Home insurance follows the same principles as car insurance. Whether you own a flat, bungalow or house, it’s important you have the right protection just in case something should go wrong. Home Insurance can protect you against different types of incidents such as roof damage by natural causes, flooding, fire damage and loss of contents.

What you pay will depend entirely on what policy you take out and the state of security at your home. Prices will vary along with what extent you’re covered for.

When taking out home insurance, you’ll need to consider two types of Excess, Compulsory and Voluntary.


Contents:
What is compulsory excess on home insurance?
What does compulsory excess mean on home insurance?
What is voluntary excess on home insurance?
What does voluntary excess mean on home insurance?
How much excess should I pay on home insurance?

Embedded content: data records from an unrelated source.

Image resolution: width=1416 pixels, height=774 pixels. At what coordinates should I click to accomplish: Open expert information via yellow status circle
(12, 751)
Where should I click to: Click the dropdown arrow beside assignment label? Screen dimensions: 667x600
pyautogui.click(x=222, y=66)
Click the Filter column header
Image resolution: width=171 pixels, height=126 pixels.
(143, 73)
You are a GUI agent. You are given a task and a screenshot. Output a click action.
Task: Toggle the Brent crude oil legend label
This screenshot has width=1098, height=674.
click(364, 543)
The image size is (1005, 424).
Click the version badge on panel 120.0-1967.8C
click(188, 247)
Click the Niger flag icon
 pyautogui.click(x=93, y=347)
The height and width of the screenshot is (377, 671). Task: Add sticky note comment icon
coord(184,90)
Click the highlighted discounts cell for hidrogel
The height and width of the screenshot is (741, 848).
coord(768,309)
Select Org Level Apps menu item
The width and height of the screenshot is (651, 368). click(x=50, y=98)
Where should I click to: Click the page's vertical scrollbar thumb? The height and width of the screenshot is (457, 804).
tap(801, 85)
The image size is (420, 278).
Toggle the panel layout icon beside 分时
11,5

What is compulsory excess on home insurance?

Compulsory excess is a pre-decided amount that you’ll need to pay if you make a house insurance claim. The amount of compulsory excess is decided by your insurance provider and will only be used if you make a claim. It’s worth noting that compulsory excesses may vary under a single policy. For example, your policy’s overall compulsory excess may be £100, but there may be a separate compulsory excess of £1,000 for subsidence. In this example, you’d have to pay £1,000 for any subsidence claim, but for any other claim only £100 would apply, unless they have an excess of their own.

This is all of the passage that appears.